Two weeks ago, you were a different person. You ate, you slept, you laughed with your friends, you went to the pool, you watched Netflix without a care in the world. This week, you are a studying machine. Or at least, you are supposed to be.

With finals fast approaching, many students at Maggie Walker are coming to the grim realization that they have less than a week to begin studying. They are flooded with questions: Where should I begin studying? What is the economic policy of mercantilism? Did we even cover this? Where are my notes? Can I memorize all forty-four presidencies in two days?

Students should try to focus on the fact that it is one test and the course of their life is not going to be drastically affected by one test.”

— Ms. Todd

 

While the other queries are more difficult to answer, some of the student body has answers to the first. Frances Heller (’18), a freshman and veteran of midterms, suggests making notecards and timelines. She recommends teaching someone else the content. Frances herself personally explains the topic to her mother, because “if I can get her to understand the information that means that I know the material well.”

The unspoken question, however, is why so few people have begun studying. The answer is prevalent throughout grade levels: lack of motivation. “Finals are definitely hard … since it’s the end of the year and everyone wants it to be summer, studying and having enough motivation to apply oneself is impossible,” said Audrey Paiva (’17). Mariko Lewis, another sophomore, confirmed this: “Last year … I was super motivated to do really well, especially because it was the last thing I had to before I could relax for summer. But this year, I don’t think I’ll study as hard for finals as much as I did for midterms because I’m super unmotivated.”

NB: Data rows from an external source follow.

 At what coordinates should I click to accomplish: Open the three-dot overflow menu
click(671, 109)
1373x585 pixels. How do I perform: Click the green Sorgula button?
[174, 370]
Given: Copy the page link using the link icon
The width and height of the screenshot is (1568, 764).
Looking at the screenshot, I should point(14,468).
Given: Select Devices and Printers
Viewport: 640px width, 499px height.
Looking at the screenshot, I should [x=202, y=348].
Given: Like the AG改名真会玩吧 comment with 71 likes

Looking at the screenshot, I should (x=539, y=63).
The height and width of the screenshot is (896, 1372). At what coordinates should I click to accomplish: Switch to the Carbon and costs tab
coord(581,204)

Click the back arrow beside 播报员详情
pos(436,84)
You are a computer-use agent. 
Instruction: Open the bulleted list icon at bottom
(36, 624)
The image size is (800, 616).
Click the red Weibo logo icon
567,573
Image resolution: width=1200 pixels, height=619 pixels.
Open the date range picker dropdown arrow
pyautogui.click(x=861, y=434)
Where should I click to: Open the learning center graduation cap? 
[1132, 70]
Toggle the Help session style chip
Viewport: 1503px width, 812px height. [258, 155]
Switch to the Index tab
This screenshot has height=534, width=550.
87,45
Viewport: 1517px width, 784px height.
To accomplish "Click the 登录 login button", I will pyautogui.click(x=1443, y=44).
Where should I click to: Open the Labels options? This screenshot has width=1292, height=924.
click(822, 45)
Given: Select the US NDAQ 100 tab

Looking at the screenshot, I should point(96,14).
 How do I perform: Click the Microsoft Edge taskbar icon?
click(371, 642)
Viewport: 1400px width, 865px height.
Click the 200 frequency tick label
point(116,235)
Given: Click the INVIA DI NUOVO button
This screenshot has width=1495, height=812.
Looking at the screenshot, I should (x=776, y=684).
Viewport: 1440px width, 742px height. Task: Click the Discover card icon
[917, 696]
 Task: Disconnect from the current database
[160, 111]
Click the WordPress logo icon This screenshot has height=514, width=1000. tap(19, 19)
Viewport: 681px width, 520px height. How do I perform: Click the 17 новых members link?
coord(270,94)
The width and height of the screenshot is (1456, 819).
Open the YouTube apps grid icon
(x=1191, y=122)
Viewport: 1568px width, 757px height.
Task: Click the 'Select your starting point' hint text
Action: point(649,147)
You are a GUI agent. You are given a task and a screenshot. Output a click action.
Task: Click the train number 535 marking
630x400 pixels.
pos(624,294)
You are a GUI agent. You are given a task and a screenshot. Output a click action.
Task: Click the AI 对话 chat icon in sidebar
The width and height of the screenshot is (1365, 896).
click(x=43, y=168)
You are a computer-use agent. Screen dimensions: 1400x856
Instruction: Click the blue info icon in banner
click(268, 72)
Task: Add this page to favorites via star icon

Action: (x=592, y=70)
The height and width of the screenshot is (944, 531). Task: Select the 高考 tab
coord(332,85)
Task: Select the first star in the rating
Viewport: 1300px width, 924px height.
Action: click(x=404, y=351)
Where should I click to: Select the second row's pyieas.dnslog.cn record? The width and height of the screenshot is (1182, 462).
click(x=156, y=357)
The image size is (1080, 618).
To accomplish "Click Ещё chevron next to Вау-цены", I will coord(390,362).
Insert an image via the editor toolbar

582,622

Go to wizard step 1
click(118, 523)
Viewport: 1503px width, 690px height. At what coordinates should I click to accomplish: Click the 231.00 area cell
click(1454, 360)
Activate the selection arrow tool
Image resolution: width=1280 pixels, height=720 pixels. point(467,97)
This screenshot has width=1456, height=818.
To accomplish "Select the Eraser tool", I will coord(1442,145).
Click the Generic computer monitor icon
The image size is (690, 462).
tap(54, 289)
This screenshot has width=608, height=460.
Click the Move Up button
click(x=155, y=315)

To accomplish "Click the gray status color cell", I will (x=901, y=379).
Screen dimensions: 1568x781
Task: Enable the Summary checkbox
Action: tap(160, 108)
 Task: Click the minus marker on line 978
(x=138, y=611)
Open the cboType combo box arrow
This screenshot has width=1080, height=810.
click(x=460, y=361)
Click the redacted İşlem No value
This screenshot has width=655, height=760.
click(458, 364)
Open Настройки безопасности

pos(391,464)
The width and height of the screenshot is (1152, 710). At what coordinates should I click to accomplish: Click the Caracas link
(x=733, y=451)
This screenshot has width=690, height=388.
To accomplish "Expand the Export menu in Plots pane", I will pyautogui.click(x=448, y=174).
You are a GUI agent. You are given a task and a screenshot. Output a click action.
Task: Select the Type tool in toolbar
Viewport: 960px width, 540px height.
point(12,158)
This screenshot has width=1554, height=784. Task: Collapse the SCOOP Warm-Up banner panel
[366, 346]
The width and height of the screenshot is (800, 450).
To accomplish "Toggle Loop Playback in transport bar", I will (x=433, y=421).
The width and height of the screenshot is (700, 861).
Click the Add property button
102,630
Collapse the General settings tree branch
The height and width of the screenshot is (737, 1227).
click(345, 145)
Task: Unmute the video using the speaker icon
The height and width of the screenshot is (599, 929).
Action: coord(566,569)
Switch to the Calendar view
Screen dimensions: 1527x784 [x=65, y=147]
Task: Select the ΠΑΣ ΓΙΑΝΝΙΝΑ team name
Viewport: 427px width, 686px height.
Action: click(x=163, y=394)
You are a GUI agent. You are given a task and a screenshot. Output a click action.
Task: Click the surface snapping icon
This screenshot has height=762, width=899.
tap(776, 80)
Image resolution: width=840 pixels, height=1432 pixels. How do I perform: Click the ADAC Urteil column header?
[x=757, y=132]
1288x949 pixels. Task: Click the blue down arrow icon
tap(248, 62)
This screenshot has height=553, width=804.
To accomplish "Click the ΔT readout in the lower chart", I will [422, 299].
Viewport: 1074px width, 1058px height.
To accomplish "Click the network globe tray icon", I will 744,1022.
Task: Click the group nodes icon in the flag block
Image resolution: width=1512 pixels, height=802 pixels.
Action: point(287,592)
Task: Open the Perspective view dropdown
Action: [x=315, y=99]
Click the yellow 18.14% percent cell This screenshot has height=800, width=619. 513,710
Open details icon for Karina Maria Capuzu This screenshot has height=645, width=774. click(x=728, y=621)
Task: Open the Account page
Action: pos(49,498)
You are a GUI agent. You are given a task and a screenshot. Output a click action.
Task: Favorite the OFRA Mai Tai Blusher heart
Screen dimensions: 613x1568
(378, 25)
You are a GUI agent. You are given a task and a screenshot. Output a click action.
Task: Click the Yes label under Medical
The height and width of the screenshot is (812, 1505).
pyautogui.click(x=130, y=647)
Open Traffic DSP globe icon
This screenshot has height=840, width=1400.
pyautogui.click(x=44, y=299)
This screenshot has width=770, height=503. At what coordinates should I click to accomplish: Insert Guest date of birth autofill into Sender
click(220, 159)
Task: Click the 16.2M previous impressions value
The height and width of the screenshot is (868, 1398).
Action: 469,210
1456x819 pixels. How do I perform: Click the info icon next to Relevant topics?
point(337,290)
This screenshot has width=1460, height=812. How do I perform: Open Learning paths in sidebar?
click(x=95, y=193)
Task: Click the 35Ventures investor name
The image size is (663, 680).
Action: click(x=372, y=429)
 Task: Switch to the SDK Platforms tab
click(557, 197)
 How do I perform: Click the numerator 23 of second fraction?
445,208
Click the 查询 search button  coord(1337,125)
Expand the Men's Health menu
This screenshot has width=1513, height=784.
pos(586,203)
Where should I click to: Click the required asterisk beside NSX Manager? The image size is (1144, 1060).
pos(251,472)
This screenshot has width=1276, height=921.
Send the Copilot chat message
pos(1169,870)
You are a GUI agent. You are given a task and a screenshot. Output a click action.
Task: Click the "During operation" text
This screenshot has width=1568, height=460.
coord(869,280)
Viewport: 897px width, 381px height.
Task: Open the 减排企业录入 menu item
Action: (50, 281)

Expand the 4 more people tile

Teachers have not helped to make students prepare or feel prepared. “A bunch of teachers are giving us tests the week before exams,” lamented Lewis. Other students feel that the teachers do not design the exams for student success. “I wish that teachers would do their best to design the tests in a way that would reward those who have the best understanding of the topic rather than those who simply memorize facts,” said Heller. Harish Tekriwal (’17) agreed: “I think most teachers are pretty good about being fair to students…but I do wish teachers asked less for intricate details and instead tested on more broad, overarching themes.”

So although you put off your studying until the last week, what should you do? A number of students feel that cramming, the trademark study method of the Maggie Walker Green Dragons, is a valid course of action. Junior John Li is an expert in the practice of cramming. “If it’s a class that requires lots of practice problems, like math or chem[istry], I’ll cram for two days doing practice problems. If it’s a class that’s more conceptual like government, I’ll take a day,” Li said.

Finals are definitely hard… having enough motivation to apply oneself is impossible.”

— Audrey Paiva

Chemistry teacher Ms. Todd strongly does not recommend cramming, but she also does not recommend stressing. “I think that students should try to focus on the fact that it is one test and the course of their life is not going to be drastically affected by one test,” she said. “I think they should look over their notes for exam material and mark anything they don’t know, understand, or have questions on.”

Alternatively, students could begin studying early (or at least, earlier). A model to follow would be that of Kaan Sahingur (’17): “The key is to start studying for exams early. I usually start studying for exams over spring break, and you want to spend at least an hour every day since then studying, including weekends,” he advised.